(Saved items)
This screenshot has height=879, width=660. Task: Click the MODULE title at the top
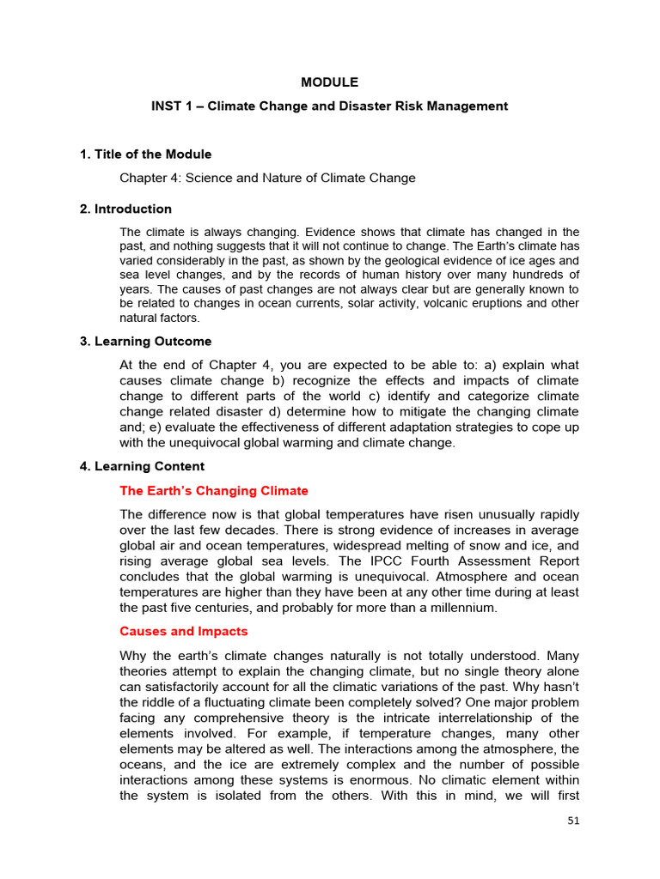coord(329,82)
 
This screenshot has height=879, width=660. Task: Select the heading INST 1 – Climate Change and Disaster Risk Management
coord(329,106)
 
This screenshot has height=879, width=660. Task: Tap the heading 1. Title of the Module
coord(145,155)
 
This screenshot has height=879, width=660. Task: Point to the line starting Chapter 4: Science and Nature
coord(267,178)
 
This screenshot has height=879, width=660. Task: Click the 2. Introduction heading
coord(125,209)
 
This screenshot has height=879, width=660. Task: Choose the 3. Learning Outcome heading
coord(145,342)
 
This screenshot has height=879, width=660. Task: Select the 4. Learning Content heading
coord(142,467)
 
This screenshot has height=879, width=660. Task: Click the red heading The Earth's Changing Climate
coord(213,491)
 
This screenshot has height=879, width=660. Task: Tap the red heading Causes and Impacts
coord(183,631)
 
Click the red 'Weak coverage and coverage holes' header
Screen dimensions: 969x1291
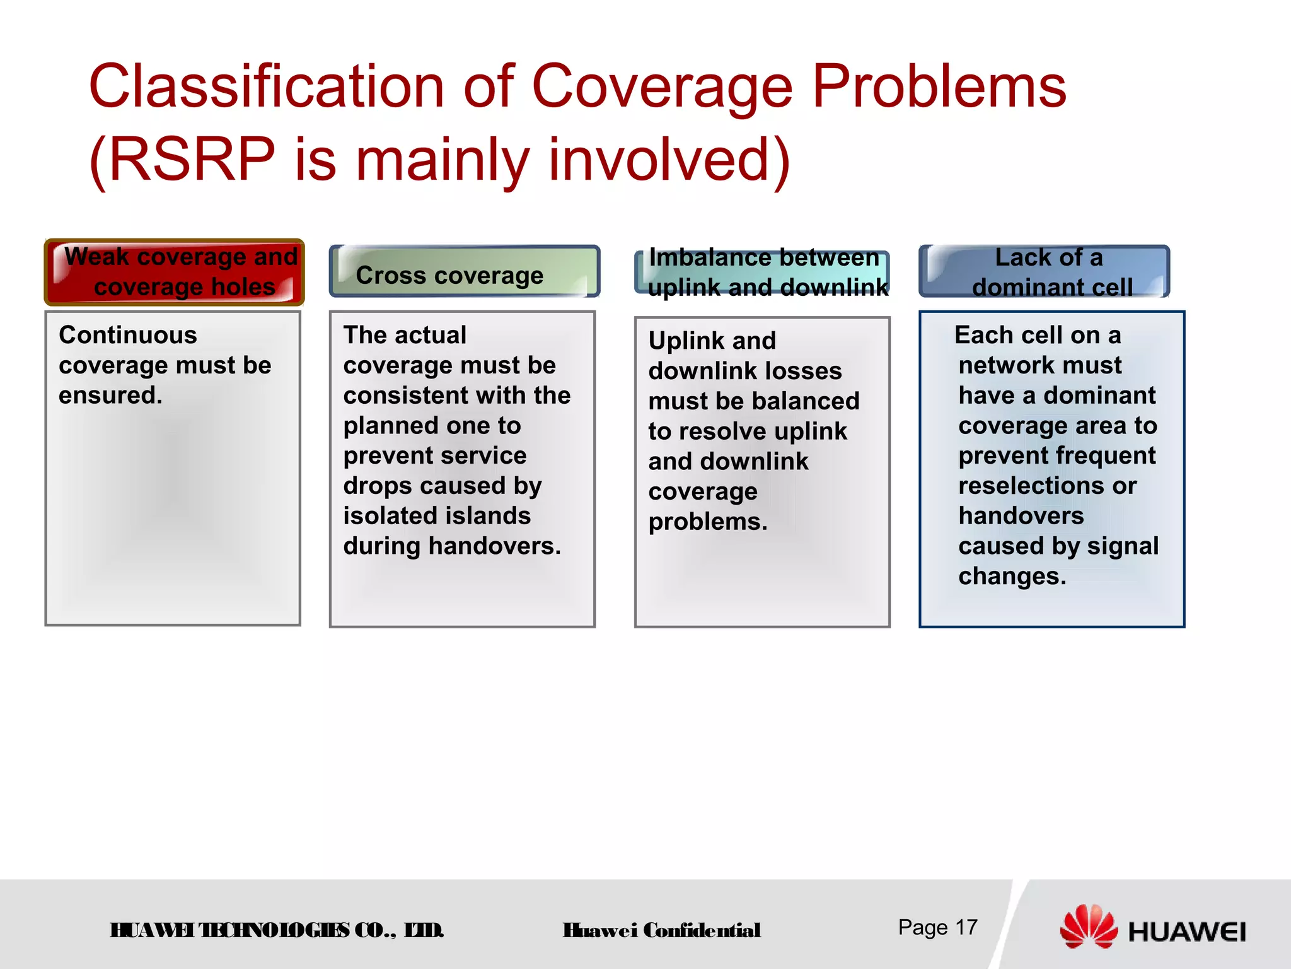click(x=175, y=272)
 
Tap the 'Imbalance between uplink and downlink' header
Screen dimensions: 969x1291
click(x=763, y=273)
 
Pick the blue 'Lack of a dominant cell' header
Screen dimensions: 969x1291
click(x=1045, y=272)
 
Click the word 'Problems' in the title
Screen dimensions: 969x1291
click(x=939, y=86)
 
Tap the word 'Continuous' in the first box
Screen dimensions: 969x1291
click(x=128, y=335)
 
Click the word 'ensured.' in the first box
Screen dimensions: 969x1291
click(x=111, y=396)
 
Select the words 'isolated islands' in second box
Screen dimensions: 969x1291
click(x=437, y=516)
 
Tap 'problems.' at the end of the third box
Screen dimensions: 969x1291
click(x=708, y=522)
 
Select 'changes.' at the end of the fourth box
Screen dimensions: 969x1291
click(x=1012, y=577)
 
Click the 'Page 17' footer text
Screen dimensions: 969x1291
click(x=937, y=927)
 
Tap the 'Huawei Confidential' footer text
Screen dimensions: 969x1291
click(x=662, y=931)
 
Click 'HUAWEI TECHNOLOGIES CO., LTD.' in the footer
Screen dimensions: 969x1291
click(x=277, y=931)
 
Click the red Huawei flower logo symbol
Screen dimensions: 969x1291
click(x=1088, y=926)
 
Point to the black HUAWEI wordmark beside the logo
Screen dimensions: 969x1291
click(x=1187, y=932)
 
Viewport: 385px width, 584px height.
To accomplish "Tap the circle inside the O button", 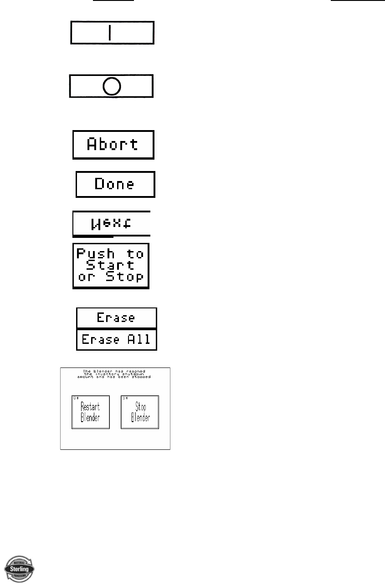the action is tap(112, 86).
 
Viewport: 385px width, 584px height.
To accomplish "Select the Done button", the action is tap(115, 184).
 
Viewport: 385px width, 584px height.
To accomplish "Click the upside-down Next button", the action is tap(112, 223).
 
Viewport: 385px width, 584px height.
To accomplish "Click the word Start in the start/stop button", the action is tap(110, 265).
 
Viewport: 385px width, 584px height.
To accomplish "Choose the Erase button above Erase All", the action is tap(116, 317).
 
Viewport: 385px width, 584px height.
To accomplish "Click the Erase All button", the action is tap(116, 339).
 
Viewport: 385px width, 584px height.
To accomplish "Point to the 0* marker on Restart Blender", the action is tap(75, 398).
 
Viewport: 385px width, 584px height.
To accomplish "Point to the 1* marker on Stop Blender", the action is tap(124, 398).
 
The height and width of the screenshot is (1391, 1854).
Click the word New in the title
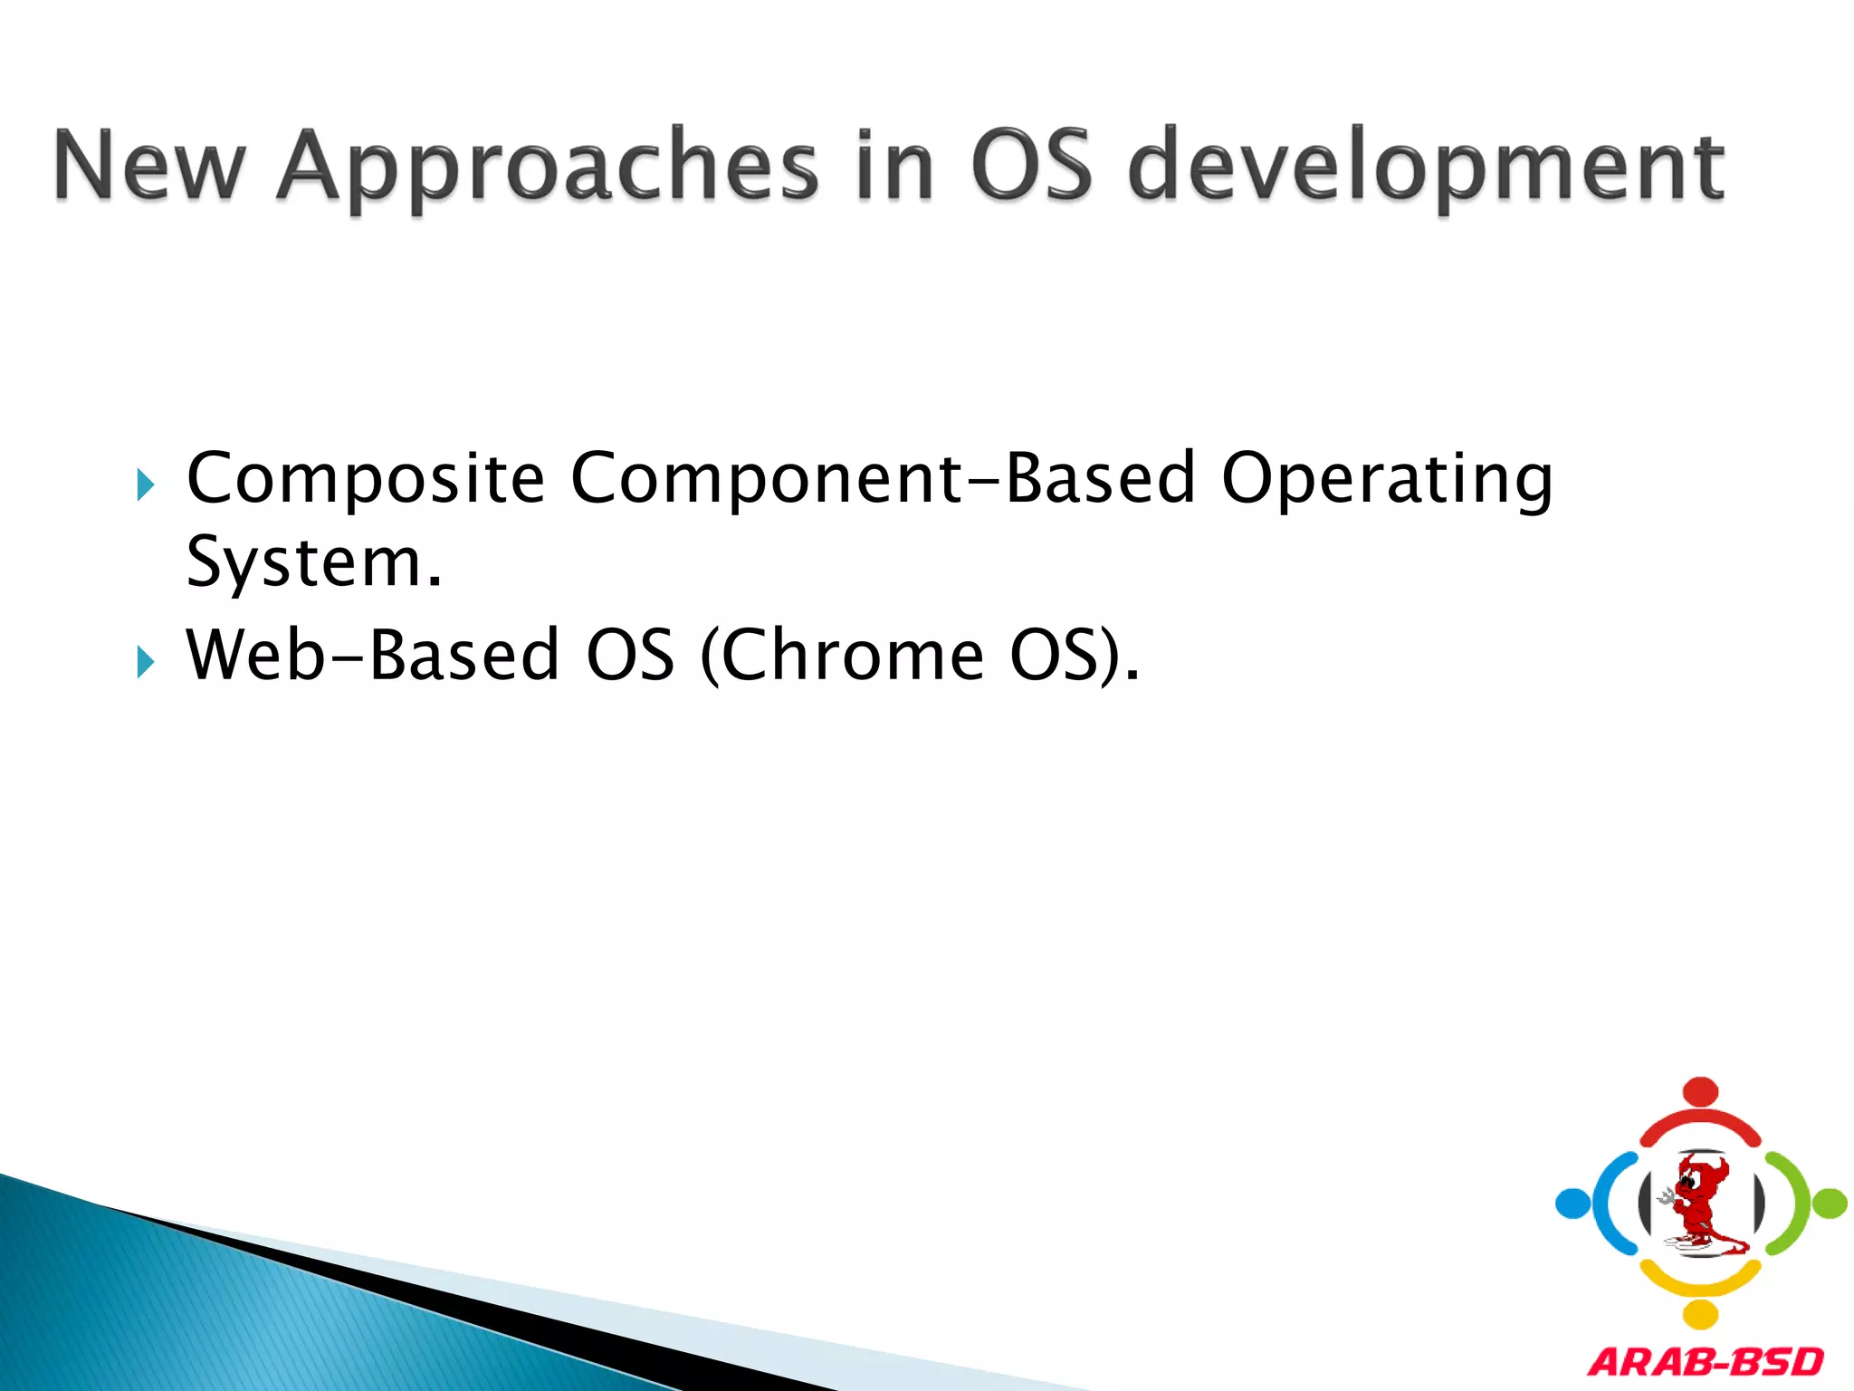(149, 165)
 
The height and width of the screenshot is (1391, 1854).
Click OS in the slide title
(1031, 165)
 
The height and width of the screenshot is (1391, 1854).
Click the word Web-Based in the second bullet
(372, 655)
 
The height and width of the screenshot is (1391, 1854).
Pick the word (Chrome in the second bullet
(843, 655)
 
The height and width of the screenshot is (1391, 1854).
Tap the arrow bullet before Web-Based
(145, 663)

# [Given request]
Please return, word for word, the item lines that begin at the line containing "Click the 'Page 17' footer text" and stop after the line containing "click(x=1187, y=932)".

# [Response below]
Click the 'Page 17' footer text
Screen dimensions: 969x1291
click(x=937, y=927)
 
Tap the 'Huawei Confidential' footer text
Screen dimensions: 969x1291
click(x=662, y=931)
 
Click 'HUAWEI TECHNOLOGIES CO., LTD.' in the footer
Screen dimensions: 969x1291
click(x=277, y=931)
 
Click the red Huawei flower logo symbol
Screen dimensions: 969x1291
click(x=1088, y=926)
 
Point to the black HUAWEI wordmark beside the logo
Screen dimensions: 969x1291
click(x=1187, y=932)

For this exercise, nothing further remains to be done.